When one young woman apparently committed suicide, using her own silk stocking to hang herself, it appeared to be just a senseless tragedy.
When a second young woman apparently committed suicide the same way, it appeared to be a terrible coincidence, a copycat suicide.
When a third young woman apparently committed suicide the same way, the police began to show some interest. But it was only with the help of amateur detective Roger Sheringham that they were ultimately able to solve what became known as "The Silk Stocking Murders." The book, by Anthony Berkeley, is the subject of today's audio review on the Classic Mysteries podcast. You can listen to the full review by clicking here.
The Silk Stocking Murders was published in 1929, right in the middle of the Golden Age of Detective Fiction. It contains many of the features that characterized the crime novels of the period, including an amateur detective at least tolerated, and often actively encouraged, by the official police investigators. Roger Sheringham is able to offer the police some new insight into the crimes, including the identity of one of the victims. As a result, he is invited to take part in the investigation - although he often winds up working with other amateurs without the blessing or help of the police detectives on the case.

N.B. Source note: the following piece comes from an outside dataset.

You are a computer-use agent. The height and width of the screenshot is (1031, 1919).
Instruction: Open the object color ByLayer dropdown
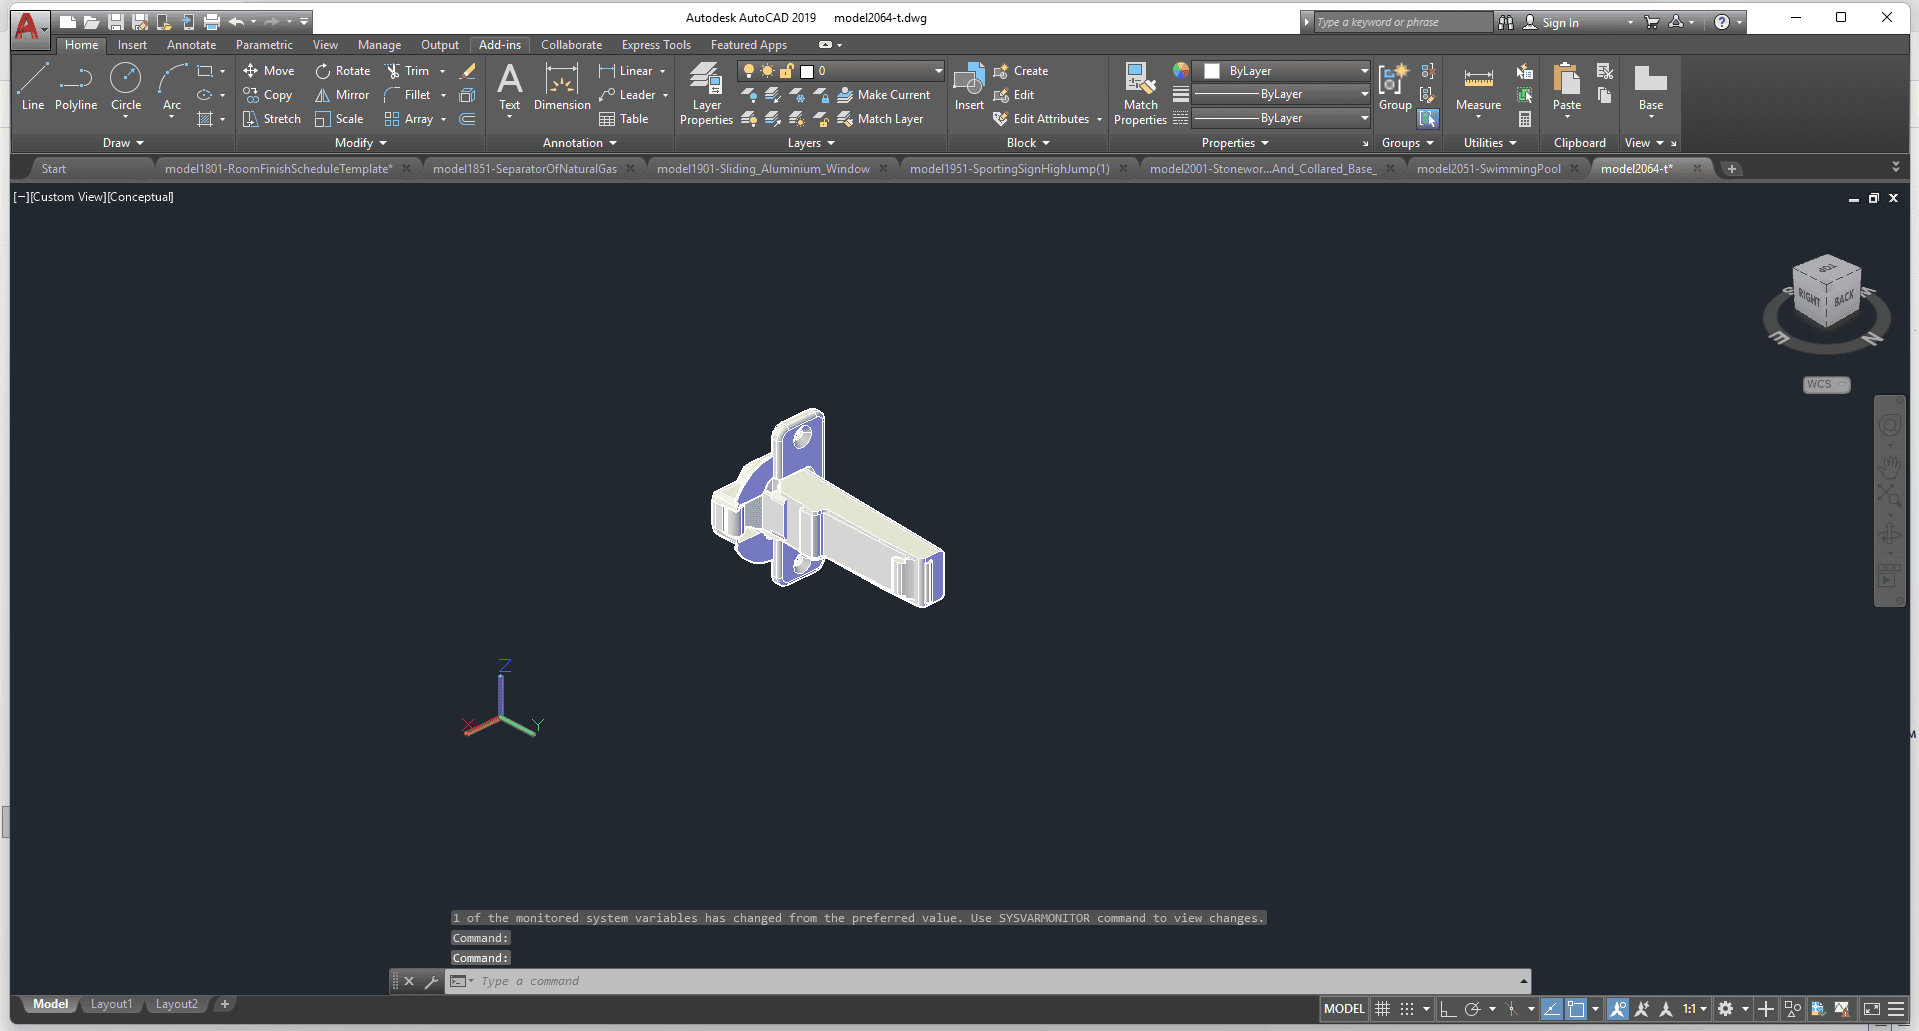[1364, 71]
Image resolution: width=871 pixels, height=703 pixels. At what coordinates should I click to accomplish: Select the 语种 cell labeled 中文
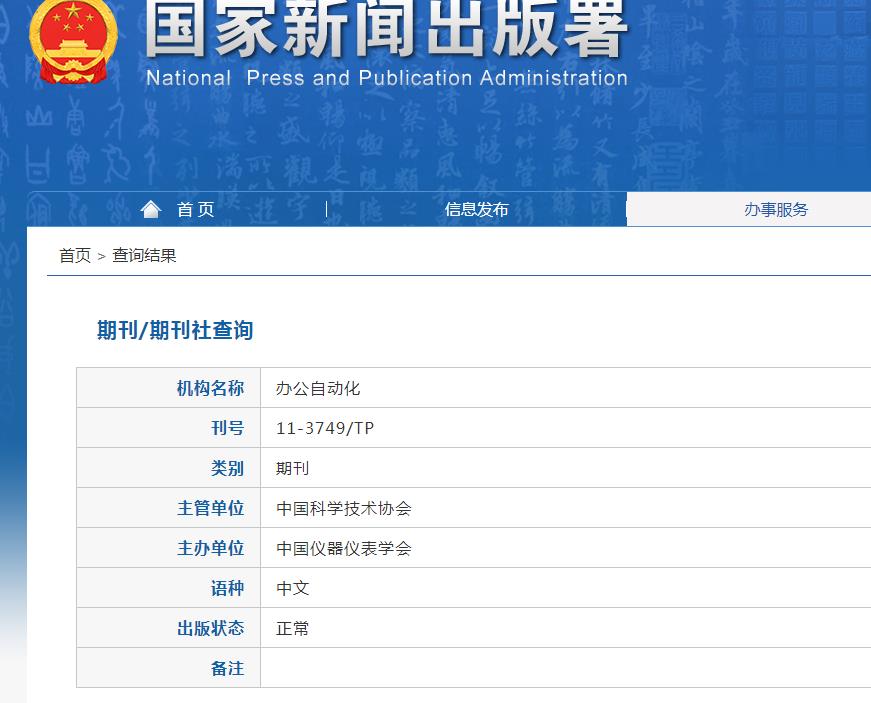[291, 588]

It's a good story, with a lot of twists and surprises. I do have some reservations, however. In particular, the case is resolved with an unusual and dangerous confrontation set up by Sheringham at the end of the book, and I think many readers will be somewhat taken aback at what happens. And I must say that the killer's identity seemed (to me, at least) to be fairly obvious, although it wasn't at all clear until the end just how that person could have committed the crime - and an intriguing "howdunit" is an integral part of the plot.
So I do recommend The Silk Stocking Murders, by Anthony Berkeley, as a worthwhile read. It is good to see it brought back into print by the Langtail Press. There's also a less expensive edition for the Amazon Kindle. It's worth your time.